Il film anti Corano in onda sul web Allarme in Olanda

Geert Wilders, deputato dell’estrema destra olandese, ha mantenuto la promessa: ha diffuso su internet il cortometraggio Fitna («La discordia»), in cui si dipingono il Corano e l’islam come nemici della libertà. E in cui si sostiene che il fondamentalismo islamico vada sconfitto come il nazismo e il comunismo. Il filmato dura un quarto d’ora ed è preceduto da un’avvertenza: attenzione, immagini scioccanti. Si passa dai terribili fotogrammi delle Torri Gemelle a quelle dell’attentato di Madrid. E c’è anche l’intervista alle figlie di una donna kamikaze, due bimbe in tenera età già indottrinate e pronte al sacrificio. L’allerta nei Paesi Bassi è massima: l’annuncio della pubblicazione del film ha già provocato proteste e minacce contro le autorità. Il timore è che si scatenino violenze come dopo la pubblicazione delle vignette in Danimarca. Il governo olandese - che ha tentato in tutte le maniere di evitare l’uscita del corto - ha più volte sottolineato come i suoi contenuti non riflettano in alcun modo l’opinione ufficiale. Ma alcuni Paesi musulmani, tra cui l’Iran, hanno già espresso la loro indignazione.

Cosa fare
Quanto dura il cortometraggio Fitna secondo l'articolo sul film anti Corano?

Righe estratte
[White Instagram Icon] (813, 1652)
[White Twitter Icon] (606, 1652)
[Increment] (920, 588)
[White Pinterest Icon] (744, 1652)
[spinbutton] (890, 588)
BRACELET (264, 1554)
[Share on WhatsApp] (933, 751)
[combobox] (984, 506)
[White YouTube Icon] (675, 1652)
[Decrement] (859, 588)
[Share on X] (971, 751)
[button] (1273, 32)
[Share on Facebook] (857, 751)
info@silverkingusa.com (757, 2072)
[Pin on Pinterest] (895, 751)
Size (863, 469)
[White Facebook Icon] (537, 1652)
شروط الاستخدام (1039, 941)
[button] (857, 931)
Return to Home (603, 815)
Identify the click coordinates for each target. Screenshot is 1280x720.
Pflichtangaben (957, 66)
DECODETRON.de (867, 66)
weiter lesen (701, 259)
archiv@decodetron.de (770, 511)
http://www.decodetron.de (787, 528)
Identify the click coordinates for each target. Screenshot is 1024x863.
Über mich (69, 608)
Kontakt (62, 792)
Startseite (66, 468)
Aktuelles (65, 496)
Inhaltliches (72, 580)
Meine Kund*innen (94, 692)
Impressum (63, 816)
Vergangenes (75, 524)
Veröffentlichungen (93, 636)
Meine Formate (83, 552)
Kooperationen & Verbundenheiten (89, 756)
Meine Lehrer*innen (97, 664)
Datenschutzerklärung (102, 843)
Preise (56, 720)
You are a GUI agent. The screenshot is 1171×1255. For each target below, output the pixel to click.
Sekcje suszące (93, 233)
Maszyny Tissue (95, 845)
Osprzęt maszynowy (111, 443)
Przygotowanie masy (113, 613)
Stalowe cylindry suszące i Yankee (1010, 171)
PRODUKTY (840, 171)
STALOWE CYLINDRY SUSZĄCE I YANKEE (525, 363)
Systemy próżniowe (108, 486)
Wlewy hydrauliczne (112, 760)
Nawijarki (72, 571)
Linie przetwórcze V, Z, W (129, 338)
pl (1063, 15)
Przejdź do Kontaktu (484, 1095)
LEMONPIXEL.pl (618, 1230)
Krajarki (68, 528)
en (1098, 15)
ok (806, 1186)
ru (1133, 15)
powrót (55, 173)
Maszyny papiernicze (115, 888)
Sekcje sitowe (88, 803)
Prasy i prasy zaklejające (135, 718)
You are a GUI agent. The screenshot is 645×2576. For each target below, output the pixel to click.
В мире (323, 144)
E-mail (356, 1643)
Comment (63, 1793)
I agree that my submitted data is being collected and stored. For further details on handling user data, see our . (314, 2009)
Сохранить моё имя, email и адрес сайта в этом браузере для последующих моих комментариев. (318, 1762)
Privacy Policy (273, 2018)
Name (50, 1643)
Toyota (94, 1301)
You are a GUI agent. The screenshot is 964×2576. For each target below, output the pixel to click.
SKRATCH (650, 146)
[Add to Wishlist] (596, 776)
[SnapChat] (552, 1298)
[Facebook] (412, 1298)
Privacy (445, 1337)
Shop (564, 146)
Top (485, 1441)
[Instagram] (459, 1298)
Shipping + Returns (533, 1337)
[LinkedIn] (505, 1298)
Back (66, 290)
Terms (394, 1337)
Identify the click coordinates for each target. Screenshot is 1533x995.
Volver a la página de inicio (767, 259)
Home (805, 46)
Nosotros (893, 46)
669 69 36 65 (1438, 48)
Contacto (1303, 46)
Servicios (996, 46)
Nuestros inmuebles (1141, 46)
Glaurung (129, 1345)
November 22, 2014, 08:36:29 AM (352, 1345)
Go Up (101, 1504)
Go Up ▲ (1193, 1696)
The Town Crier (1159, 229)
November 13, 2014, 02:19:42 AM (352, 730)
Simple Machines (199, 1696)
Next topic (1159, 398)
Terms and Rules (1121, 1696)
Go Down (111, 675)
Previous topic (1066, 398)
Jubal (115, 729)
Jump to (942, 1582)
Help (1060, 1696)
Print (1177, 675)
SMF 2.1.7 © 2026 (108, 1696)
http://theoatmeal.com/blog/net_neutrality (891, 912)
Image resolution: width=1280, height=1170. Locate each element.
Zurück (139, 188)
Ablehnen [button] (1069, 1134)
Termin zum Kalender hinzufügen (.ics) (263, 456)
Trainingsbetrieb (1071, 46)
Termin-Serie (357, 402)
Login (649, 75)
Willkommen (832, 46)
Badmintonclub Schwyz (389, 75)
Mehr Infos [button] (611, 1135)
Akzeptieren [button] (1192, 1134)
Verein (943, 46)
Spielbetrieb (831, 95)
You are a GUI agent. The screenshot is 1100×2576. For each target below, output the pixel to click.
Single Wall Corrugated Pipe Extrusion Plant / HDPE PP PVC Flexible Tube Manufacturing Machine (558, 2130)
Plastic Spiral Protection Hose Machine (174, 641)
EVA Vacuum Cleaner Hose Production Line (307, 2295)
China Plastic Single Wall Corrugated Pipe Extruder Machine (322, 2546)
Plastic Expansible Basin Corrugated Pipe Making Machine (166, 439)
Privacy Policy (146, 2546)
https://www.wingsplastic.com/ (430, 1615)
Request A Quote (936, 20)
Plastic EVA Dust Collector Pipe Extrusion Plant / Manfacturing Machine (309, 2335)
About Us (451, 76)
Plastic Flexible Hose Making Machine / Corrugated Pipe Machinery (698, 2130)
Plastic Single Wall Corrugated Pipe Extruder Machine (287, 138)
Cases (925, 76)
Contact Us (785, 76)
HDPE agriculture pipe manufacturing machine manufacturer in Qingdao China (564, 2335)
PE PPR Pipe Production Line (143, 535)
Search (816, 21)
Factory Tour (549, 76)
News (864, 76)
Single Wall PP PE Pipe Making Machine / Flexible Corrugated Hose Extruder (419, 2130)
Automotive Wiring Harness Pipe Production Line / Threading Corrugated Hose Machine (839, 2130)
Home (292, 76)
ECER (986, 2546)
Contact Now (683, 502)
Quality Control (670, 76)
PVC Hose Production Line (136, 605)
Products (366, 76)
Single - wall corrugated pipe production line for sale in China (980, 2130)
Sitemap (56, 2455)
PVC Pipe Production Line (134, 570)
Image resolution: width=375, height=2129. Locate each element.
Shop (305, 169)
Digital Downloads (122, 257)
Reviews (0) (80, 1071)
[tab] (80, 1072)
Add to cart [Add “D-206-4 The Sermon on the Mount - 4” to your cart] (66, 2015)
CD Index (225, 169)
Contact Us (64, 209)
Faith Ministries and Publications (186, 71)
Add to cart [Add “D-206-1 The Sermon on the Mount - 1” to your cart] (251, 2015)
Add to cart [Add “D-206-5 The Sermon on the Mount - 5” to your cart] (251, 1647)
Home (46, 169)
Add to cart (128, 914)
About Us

Soluzione
Un quarto d'ora.